The Russian army said yesterday that it plans to encircle the Chechen capital by early next month but will not try to storm Grozny.

General Anatoly Kvashnin, the Russian chief of staff, said there would be no ground attack on Grozny, but local people "will sort it out with the bandits and we will help them do so". Ever since invading Chechnya eight weeks ago, Russian forces have advanced behind a heavy air and artillery bombardment to keep their own losses low.

The military says that Grozny, the scene of savage fighting in the last Chechen war, is already 80 per cent surrounded.

General Kvashnin said that his troops had reached Gudermes, the second city of Chechnya, in early November, but had successfully relied on local people to persuade Chechen guerrillas to depart.

The snail's-pace Russian advance through the heavily populated central plain of Chechnya below the Caucasus mountains is now following a well-established pattern. First comes an indiscriminate bombardment of Chechen towns and villages, followed by negotiations with local leaders about the entry of Russian forces and their treatment of civilians who have not fled. The Russian immigration service yesterday put the number of Chechen refugees at 222,000, or about one-quarter of the population.

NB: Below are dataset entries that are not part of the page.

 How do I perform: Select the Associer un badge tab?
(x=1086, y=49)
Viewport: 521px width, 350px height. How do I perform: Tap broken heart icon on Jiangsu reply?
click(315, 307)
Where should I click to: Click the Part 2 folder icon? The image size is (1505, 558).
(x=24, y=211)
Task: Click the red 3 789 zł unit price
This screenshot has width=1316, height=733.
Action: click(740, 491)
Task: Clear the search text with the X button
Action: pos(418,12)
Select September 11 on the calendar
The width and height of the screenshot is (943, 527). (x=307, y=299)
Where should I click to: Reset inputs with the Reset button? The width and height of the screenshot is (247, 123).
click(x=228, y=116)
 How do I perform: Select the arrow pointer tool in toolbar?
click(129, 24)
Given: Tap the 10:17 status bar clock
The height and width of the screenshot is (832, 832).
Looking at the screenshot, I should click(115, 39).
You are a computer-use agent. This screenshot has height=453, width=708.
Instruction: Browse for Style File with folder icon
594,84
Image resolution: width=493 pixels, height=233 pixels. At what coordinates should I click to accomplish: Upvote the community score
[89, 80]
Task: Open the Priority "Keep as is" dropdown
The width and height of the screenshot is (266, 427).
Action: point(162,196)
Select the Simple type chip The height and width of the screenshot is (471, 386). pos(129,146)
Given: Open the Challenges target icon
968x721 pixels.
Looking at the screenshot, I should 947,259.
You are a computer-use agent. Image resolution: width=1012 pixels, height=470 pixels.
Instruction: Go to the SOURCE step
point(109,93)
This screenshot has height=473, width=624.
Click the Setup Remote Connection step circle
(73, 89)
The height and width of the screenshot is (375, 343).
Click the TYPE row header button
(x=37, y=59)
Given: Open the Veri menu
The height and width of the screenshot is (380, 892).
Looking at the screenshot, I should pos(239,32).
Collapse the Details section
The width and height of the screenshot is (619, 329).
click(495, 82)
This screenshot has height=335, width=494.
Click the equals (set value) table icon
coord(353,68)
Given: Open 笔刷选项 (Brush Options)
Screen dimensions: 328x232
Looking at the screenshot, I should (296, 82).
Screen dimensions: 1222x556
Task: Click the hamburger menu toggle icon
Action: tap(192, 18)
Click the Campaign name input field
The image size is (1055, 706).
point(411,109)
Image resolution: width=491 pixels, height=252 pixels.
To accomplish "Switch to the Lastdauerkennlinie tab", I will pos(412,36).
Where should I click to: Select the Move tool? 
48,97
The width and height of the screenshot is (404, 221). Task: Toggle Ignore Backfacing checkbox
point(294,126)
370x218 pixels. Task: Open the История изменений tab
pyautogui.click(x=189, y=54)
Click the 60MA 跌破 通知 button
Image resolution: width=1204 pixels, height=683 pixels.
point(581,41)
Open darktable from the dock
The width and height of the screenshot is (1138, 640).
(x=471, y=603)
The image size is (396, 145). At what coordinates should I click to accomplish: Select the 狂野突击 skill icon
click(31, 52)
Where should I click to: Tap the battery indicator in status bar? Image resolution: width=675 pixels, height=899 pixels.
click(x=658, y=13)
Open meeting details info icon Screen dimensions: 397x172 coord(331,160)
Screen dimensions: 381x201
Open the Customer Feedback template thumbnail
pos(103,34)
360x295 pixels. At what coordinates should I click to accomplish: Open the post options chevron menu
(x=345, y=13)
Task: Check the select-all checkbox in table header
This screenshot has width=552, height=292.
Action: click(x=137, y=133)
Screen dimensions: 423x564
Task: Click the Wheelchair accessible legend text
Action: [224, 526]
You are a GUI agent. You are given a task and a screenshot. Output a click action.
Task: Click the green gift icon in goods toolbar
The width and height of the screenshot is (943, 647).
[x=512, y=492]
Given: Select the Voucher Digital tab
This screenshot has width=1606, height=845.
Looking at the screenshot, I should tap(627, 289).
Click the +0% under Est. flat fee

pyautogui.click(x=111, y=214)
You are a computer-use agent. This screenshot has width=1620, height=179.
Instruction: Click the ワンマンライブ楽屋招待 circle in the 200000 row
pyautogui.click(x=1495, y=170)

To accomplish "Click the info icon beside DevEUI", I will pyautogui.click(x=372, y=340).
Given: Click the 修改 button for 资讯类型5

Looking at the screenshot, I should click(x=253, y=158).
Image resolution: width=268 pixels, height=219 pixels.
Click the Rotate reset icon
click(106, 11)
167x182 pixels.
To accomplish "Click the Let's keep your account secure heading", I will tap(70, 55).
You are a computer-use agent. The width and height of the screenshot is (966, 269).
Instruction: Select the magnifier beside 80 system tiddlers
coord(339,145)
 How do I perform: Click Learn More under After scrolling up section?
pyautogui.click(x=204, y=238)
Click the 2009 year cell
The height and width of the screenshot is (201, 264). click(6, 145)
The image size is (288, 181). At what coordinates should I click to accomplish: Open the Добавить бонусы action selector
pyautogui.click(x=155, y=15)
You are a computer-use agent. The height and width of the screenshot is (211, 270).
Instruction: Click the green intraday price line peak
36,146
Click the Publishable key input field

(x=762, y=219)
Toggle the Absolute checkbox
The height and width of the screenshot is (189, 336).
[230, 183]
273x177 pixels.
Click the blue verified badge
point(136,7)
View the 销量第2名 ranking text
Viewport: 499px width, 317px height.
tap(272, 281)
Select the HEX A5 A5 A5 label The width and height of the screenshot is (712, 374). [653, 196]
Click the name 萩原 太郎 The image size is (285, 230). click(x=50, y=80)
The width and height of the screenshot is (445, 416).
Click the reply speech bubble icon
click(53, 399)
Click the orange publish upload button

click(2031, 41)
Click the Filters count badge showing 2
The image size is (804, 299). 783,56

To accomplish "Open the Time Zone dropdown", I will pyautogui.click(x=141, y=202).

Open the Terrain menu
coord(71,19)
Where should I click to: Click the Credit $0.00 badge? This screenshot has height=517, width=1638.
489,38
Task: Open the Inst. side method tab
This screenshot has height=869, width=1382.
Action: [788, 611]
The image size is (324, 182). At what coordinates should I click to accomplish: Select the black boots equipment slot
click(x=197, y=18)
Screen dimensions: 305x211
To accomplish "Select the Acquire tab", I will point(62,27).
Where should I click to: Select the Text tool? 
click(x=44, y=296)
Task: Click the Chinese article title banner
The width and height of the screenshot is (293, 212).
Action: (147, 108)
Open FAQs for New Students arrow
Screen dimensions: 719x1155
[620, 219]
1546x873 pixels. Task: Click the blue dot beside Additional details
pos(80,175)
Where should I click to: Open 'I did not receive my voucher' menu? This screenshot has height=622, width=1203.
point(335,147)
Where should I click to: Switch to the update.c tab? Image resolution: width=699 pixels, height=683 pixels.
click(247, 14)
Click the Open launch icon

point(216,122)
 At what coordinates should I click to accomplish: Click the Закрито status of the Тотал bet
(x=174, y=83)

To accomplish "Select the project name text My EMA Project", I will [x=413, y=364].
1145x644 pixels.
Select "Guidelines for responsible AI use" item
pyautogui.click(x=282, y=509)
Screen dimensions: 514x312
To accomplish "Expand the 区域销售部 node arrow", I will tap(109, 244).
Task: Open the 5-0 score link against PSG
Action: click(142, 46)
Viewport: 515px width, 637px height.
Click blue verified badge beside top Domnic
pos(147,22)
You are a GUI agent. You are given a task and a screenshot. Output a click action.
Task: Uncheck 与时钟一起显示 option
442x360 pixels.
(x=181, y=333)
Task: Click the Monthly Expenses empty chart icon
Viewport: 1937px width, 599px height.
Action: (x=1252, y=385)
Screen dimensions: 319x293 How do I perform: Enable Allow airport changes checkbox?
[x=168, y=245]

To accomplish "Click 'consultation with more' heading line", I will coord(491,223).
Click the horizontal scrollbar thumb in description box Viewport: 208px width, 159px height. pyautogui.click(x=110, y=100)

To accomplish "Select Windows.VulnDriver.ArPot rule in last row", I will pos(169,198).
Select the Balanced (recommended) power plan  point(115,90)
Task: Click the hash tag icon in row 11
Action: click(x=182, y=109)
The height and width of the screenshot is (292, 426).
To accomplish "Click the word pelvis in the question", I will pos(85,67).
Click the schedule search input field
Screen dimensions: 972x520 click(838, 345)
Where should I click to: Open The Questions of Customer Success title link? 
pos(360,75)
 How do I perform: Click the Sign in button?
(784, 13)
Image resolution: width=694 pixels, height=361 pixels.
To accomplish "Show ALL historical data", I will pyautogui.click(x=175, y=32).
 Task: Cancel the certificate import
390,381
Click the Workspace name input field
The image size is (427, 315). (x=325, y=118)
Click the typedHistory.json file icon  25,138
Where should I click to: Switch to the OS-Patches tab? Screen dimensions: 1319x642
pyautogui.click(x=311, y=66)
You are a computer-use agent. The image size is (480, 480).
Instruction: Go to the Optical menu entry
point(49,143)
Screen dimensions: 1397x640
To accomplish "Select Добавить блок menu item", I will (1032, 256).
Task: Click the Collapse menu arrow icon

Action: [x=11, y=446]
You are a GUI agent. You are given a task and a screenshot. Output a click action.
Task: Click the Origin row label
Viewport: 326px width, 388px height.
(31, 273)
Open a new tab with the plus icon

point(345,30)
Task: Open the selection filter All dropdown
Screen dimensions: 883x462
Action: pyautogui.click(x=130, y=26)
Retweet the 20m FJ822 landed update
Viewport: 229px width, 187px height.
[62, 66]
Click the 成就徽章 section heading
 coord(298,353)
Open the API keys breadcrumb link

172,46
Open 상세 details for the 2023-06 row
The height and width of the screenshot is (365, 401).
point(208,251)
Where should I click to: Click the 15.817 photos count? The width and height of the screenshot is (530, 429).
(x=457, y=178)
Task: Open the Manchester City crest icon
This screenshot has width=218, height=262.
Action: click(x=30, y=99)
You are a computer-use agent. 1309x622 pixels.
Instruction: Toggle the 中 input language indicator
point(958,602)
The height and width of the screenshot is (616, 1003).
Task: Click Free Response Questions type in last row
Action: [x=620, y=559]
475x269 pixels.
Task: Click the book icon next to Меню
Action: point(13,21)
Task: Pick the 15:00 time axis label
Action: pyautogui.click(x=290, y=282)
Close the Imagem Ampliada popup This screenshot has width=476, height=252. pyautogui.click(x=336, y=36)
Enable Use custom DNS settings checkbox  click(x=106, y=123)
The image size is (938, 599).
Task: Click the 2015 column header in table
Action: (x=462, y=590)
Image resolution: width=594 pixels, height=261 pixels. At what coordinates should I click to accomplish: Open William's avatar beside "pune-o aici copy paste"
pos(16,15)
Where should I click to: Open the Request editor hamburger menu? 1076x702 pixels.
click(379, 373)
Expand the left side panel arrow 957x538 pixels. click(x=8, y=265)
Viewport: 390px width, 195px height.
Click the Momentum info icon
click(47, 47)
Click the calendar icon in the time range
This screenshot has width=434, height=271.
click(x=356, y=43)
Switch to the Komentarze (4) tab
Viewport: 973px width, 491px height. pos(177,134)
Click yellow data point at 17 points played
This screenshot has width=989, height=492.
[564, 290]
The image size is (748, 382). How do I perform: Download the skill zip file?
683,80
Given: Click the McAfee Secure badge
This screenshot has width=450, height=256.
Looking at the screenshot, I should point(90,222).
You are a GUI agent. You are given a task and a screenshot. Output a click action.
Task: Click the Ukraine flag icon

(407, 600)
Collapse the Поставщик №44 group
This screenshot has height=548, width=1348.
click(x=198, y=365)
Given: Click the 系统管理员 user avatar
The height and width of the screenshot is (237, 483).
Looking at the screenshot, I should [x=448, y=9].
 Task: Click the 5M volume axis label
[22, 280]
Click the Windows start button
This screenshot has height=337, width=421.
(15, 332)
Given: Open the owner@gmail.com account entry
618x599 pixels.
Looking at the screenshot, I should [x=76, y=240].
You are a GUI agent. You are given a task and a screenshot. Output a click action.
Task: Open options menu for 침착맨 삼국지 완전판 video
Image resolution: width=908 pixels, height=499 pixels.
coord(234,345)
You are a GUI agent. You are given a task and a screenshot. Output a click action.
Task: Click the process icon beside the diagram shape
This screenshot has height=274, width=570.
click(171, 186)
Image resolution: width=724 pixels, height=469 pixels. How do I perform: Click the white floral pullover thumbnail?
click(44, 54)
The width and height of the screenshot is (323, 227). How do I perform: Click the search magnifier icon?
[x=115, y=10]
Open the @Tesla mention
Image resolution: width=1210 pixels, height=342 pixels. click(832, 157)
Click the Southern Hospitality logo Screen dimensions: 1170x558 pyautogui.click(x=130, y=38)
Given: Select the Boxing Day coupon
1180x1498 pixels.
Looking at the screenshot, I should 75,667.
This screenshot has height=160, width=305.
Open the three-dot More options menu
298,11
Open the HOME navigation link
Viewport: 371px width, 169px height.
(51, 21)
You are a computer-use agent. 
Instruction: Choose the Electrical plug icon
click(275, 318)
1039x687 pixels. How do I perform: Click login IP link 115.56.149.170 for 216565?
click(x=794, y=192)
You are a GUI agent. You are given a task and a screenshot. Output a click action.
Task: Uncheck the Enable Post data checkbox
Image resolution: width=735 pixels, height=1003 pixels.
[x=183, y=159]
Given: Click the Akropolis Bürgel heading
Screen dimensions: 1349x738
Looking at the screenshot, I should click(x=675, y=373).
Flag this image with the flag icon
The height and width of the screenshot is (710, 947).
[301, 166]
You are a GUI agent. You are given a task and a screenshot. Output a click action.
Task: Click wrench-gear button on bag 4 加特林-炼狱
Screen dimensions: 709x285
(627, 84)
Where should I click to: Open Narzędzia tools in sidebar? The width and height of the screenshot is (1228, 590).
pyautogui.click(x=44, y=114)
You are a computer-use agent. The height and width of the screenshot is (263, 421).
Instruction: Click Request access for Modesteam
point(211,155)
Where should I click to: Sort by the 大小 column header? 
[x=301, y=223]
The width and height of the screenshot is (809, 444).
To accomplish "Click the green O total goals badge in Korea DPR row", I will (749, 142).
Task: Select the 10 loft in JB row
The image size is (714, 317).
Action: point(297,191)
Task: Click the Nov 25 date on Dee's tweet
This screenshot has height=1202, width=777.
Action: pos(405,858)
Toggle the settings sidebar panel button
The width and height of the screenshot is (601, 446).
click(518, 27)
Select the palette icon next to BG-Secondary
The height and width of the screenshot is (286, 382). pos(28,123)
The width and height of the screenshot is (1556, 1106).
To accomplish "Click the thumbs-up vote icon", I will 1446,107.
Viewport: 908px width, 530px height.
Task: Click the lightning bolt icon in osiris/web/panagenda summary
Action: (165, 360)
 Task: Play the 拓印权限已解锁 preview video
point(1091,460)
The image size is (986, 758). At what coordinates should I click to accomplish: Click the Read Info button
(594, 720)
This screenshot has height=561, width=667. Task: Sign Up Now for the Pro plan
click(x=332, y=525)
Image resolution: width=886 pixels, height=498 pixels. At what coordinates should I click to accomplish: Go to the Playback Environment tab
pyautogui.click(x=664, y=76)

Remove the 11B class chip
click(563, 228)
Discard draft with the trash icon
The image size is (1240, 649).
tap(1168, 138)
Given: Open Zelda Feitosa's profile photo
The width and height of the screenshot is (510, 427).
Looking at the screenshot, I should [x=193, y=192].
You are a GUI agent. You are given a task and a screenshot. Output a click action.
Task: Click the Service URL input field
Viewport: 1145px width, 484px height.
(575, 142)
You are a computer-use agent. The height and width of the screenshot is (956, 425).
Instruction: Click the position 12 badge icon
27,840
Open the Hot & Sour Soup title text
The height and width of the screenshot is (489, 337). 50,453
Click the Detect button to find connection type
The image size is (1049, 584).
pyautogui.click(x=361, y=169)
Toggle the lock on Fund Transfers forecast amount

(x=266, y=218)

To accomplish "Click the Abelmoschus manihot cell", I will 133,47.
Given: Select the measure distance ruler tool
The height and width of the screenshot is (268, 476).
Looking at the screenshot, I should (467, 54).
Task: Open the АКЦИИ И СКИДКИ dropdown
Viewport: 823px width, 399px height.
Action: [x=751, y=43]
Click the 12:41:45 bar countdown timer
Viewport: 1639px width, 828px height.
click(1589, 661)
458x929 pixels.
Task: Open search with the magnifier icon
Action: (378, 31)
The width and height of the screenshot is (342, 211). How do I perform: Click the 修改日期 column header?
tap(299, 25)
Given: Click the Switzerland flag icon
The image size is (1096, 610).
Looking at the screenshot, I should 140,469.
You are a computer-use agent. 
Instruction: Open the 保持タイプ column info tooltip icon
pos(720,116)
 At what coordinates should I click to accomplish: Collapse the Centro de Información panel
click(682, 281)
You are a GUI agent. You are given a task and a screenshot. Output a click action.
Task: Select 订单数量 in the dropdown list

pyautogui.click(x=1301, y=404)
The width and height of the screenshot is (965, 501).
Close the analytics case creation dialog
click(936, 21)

Local Chechen leaders are eager to stop the Russian bombardment of their districts and also to limit the number of people arrested in subsequent mopping-up operations. In the last Chechen war in 1994-96 many Chechens died or disappeared in "filtration" camps established to weed out guerrillas and their sympathisers.

The Interfax news agency reports that last week General Vladimir Shamanov, the commander of Russian forces in western Chechnya, negotiated with local leaders in Achkhoy-Martan, west of Grozny, to make sure "that no militants remained in the town and the so-called 'mopping-up' operation was avoided".

This approach has succeeded in reducing Russian casualties in the war, which has seen only limited close-quarters fighting. But it leaves the Russian commanders with the possibility that the guerrillas may return. General Stanislav Karun, the deputy commander of Russian Interior Ministry troops, said yesterday that his men had already cleared 60 Chechen communities of guerrillas.

General Karun added that "repeat clear-ups are necessary to absolutely guarantee that sudden militant attacks or acts of sabotage do not occur". He said his men were ready to clean up the villages of Argun and Bamut, which were already surrounded.

Not all Chechen towns and villages are likely to be surrendered easily. Urus-Martan, west of Grozny, is defended by 3,000 men under Ruslan Gilaev, a seasoned guerrilla commander.Villages already taken have to be heavily garrisoned.

The Russians will also have problems trying to establish control over the rugged mountains and deep valleys of southern Chechnya, which are natural guerrilla strongholds.

Meanwhile Georgia, to the south of Chechnya, has protested that on 17 November three Russian helicopters attacked two Georgian villages, Shatili and Georgitsminda, 10 miles from the border. Interfax says that Russian and Georgian experts have found evidence that the claim is correct.